● WHAT THE EXERCISE ASKS: Would you reproduce exactly the lines below from the one holding "This screenshot has width=1020, height=1475." through the one holding "Given: Go forward with the right arrow button", inclusive, and no others?
╭─ EXERCISE INPUT
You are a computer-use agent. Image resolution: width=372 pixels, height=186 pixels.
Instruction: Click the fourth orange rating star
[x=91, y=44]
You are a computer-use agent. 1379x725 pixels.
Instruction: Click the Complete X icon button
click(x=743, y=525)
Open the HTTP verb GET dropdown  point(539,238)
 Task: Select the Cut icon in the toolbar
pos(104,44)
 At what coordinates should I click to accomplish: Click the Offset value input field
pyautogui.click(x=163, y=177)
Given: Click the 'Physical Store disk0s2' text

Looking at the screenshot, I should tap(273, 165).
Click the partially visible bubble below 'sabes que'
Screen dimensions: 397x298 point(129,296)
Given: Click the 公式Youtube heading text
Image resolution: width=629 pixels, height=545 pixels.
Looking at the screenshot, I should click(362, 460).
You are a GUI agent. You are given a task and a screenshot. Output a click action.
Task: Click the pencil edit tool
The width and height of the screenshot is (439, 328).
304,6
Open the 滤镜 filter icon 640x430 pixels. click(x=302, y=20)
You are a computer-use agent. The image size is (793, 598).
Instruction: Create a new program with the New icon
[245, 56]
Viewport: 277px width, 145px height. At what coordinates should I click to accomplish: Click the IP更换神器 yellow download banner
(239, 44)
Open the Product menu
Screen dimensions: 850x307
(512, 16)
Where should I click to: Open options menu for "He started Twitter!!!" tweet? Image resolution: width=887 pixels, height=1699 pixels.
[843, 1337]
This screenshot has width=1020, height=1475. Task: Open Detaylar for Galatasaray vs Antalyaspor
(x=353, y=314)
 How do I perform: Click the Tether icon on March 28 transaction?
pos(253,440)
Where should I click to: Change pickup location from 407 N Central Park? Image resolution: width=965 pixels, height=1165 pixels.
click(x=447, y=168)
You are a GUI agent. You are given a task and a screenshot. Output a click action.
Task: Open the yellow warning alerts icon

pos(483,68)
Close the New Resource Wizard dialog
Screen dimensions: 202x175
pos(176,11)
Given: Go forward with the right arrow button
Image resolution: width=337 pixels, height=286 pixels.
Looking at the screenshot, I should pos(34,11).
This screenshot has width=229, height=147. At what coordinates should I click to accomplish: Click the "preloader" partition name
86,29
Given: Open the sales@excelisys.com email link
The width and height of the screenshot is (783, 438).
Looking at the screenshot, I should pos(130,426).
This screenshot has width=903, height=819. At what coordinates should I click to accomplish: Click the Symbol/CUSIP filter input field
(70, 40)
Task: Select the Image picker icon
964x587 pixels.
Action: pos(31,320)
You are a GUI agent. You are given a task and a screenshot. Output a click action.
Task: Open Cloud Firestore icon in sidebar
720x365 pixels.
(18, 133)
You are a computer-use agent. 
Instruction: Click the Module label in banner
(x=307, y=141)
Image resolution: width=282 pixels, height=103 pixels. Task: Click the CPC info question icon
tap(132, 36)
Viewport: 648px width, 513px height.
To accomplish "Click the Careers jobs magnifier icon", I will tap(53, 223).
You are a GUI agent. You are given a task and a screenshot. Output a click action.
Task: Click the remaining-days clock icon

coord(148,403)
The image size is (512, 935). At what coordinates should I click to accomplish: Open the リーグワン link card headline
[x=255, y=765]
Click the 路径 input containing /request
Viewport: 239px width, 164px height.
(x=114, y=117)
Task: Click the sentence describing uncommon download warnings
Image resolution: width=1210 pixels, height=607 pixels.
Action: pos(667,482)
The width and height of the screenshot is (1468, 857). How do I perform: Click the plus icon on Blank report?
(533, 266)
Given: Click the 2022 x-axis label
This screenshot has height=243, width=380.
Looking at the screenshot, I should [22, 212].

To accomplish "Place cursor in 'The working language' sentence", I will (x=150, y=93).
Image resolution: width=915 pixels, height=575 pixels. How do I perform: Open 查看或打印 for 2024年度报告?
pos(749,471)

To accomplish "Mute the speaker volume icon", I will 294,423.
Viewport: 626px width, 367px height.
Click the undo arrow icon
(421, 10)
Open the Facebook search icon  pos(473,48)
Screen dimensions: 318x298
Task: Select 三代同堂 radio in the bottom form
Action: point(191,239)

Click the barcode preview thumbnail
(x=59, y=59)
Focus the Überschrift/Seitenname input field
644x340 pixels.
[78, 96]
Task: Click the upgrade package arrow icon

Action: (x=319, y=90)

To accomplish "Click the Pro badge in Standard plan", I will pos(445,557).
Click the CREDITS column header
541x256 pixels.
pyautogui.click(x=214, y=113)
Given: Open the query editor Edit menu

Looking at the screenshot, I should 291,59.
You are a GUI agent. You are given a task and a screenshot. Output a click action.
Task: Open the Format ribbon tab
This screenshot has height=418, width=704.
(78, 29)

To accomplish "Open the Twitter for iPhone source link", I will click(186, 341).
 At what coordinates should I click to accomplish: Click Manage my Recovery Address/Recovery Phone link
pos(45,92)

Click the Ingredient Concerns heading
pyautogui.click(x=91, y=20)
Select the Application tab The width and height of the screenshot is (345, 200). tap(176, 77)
╰─
● ANSWER BOX:
This screenshot has width=1020, height=1475. Task: Open Detaylar for Galatasaray vs Antalyaspor
(x=353, y=314)
 How do I perform: Click the Tether icon on March 28 transaction?
pos(253,440)
Where should I click to: Change pickup location from 407 N Central Park? Image resolution: width=965 pixels, height=1165 pixels.
click(x=447, y=168)
You are a GUI agent. You are given a task and a screenshot. Output a click action.
Task: Open the yellow warning alerts icon

pos(483,68)
Close the New Resource Wizard dialog
Screen dimensions: 202x175
pos(176,11)
Given: Go forward with the right arrow button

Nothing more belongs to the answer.